The line with "Viewport: 903px width, 508px height." marks the first line to copy, and the line with "1615x922 pixels. How" marks the last. Transcribe that stretch of the data below exactly, without pictures.

> [Provided entries]
=====

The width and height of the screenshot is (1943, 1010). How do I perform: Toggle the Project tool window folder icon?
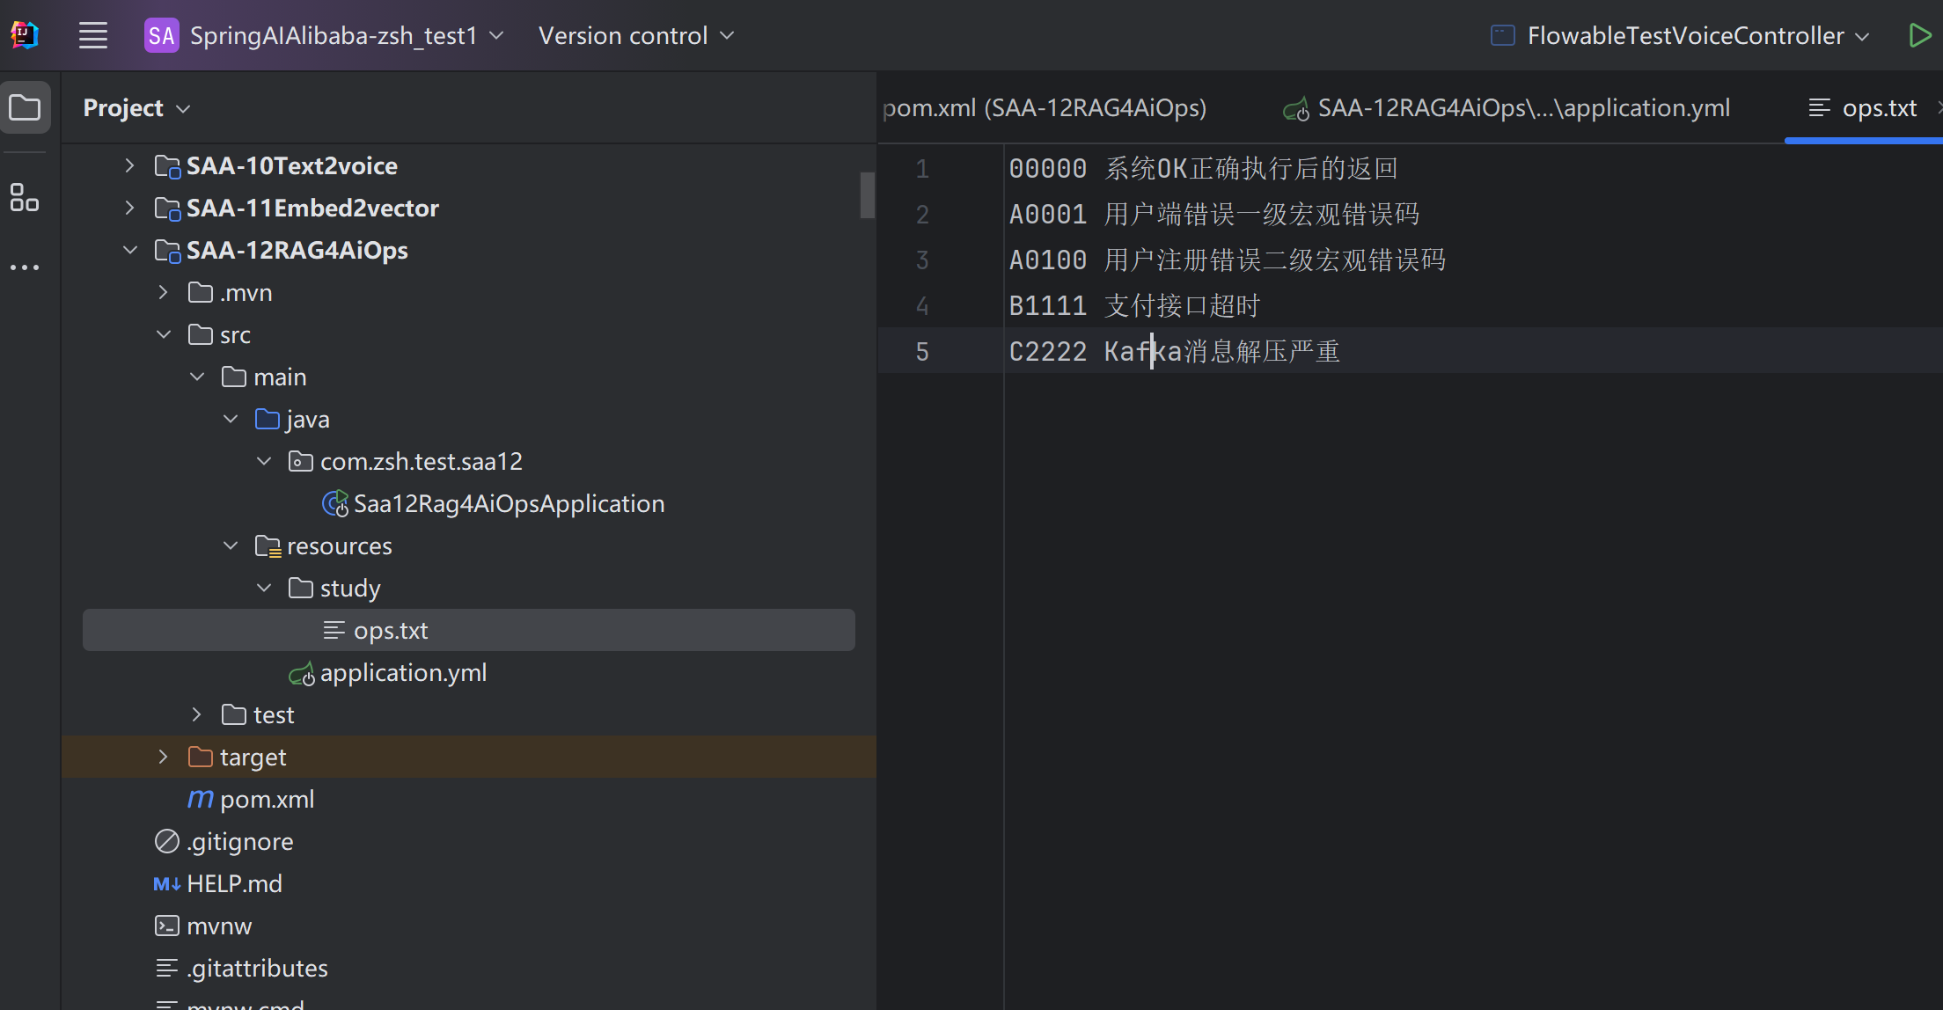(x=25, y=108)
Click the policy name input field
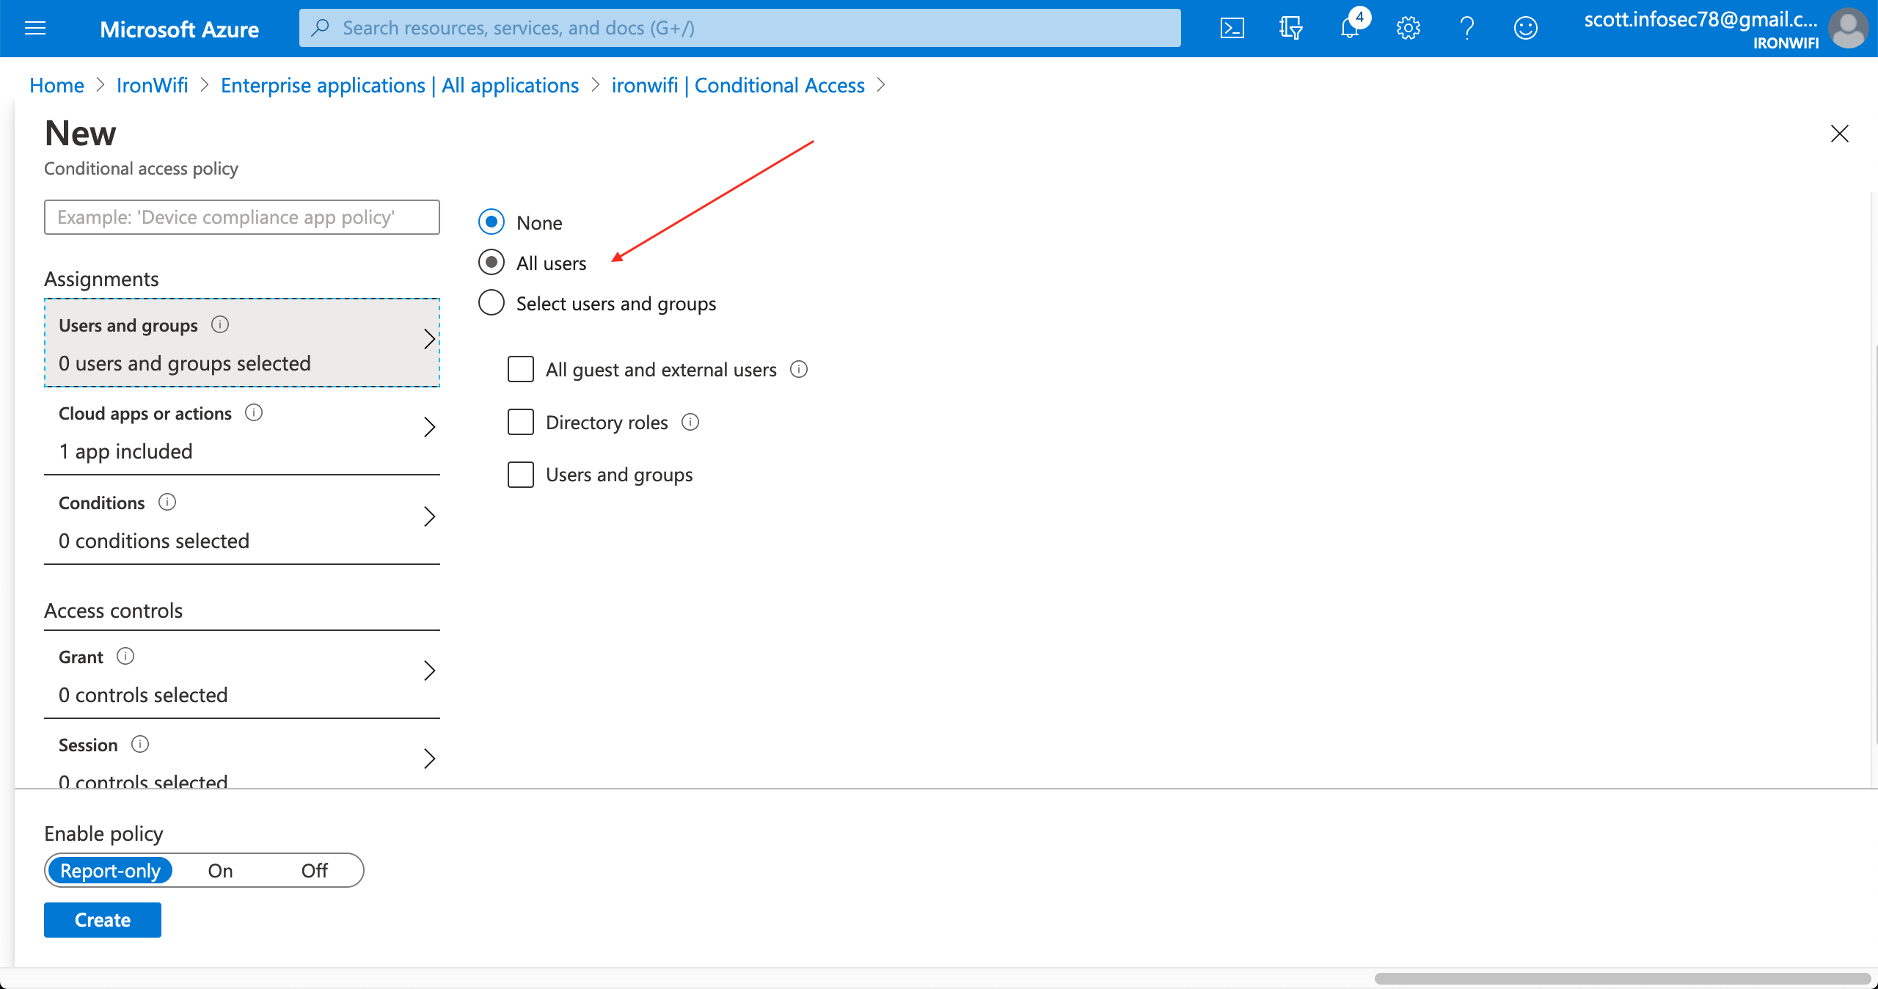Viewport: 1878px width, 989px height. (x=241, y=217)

=====

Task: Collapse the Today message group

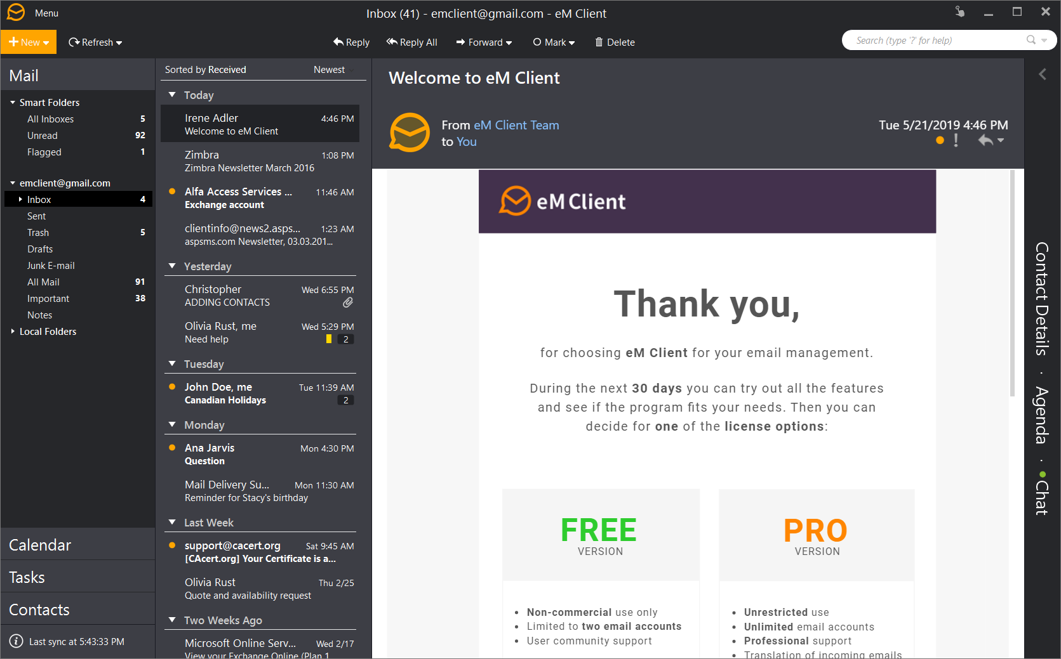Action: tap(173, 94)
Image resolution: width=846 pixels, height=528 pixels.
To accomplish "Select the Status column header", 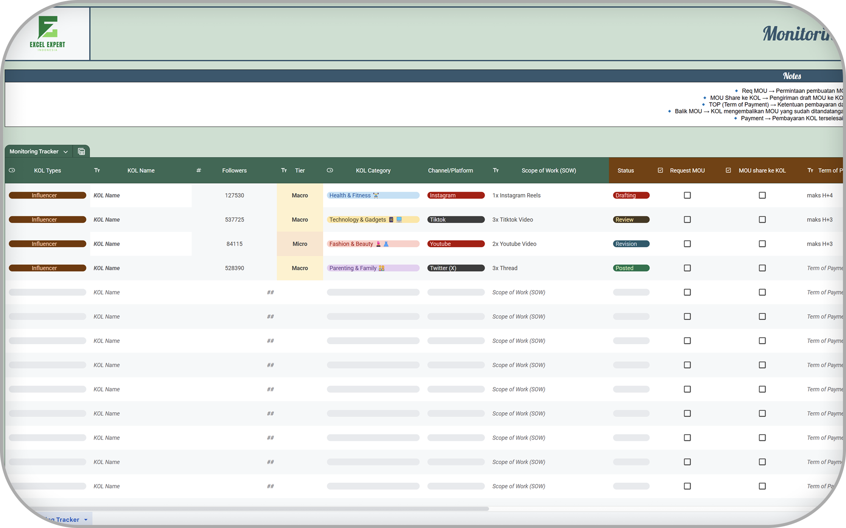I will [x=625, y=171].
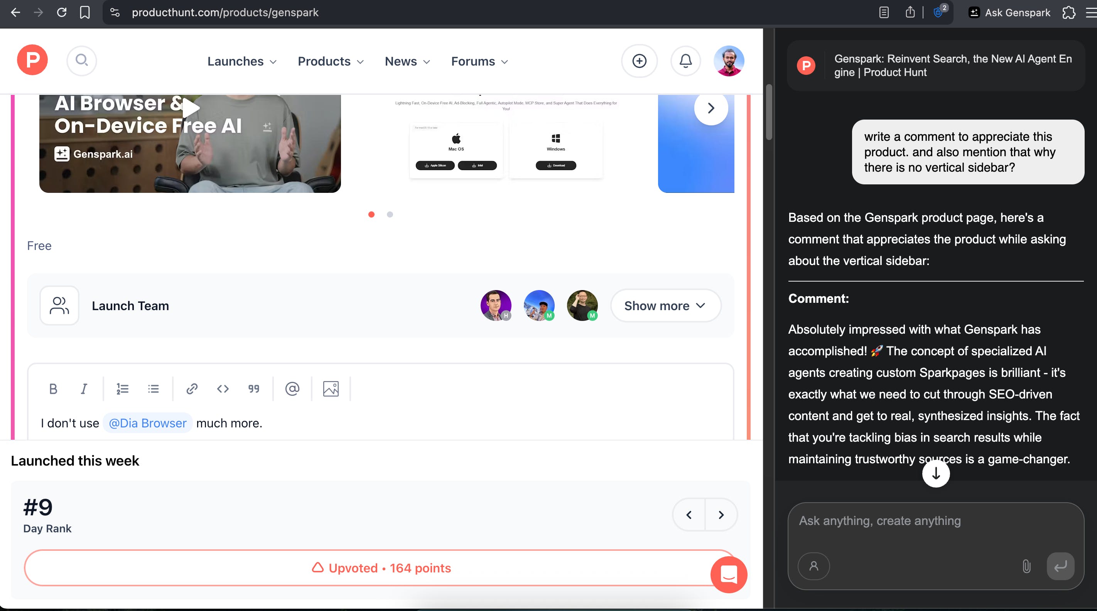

=====

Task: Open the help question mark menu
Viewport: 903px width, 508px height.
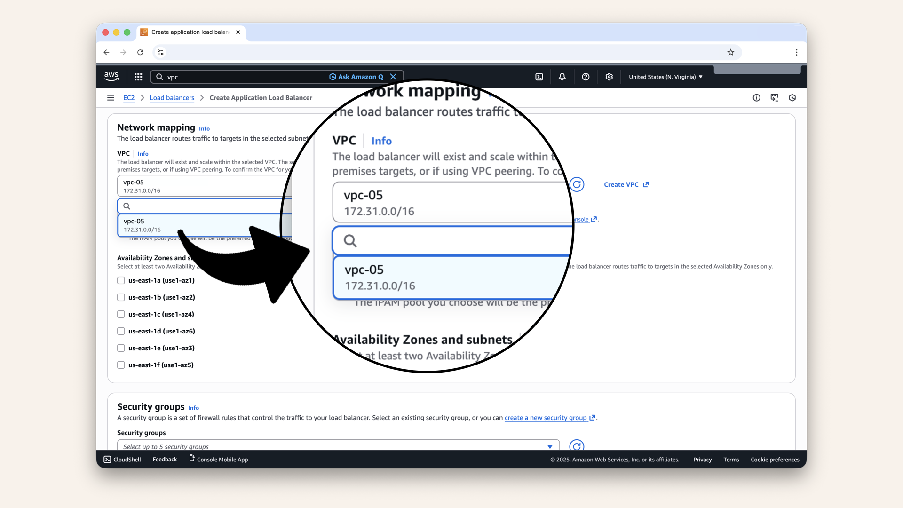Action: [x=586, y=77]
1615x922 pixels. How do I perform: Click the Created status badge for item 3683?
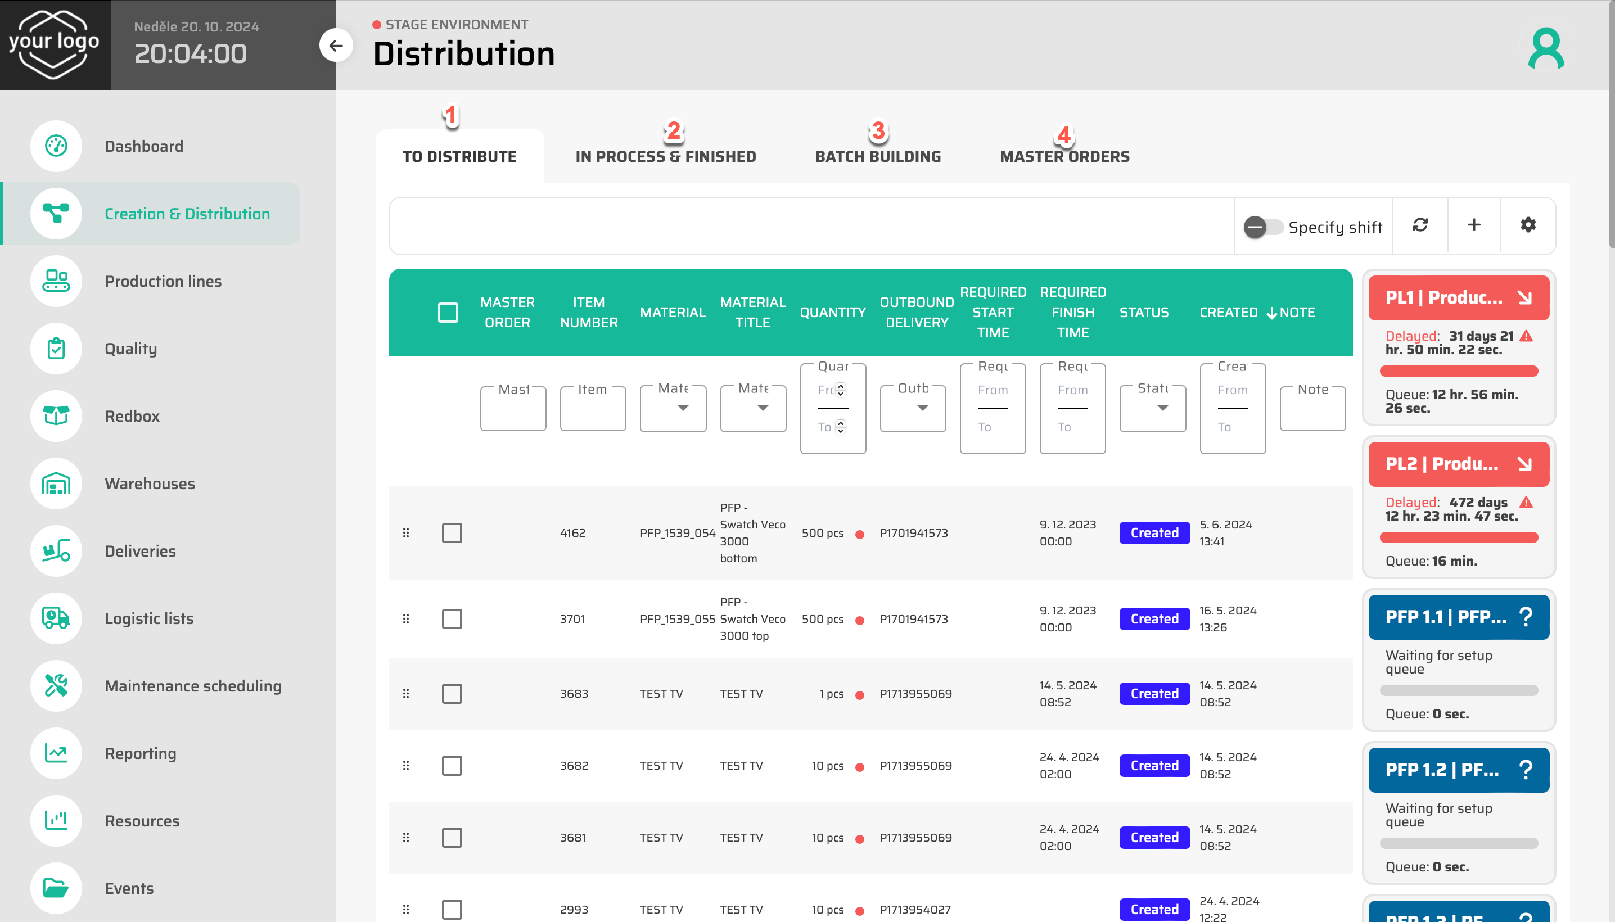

=====

> [Reply]
Viewport: 903px width, 508px height.
Action: [x=586, y=77]
1615x922 pixels. How do I perform: Click the Created status badge for item 3683?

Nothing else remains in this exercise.